Please rewrite all the records below, putting "Team" in place of "Club" and leaving everything else unchanged.
--- Materials provided ---
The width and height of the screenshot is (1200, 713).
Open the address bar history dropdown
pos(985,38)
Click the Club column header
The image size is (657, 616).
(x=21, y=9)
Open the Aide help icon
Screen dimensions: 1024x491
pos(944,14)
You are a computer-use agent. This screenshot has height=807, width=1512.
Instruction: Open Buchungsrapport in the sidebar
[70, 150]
---
• Output below:
The width and height of the screenshot is (1200, 713).
Open the address bar history dropdown
pos(985,38)
Click the Team column header
The image size is (657, 616).
(x=21, y=9)
Open the Aide help icon
Screen dimensions: 1024x491
pos(944,14)
You are a computer-use agent. This screenshot has height=807, width=1512.
Instruction: Open Buchungsrapport in the sidebar
[70, 150]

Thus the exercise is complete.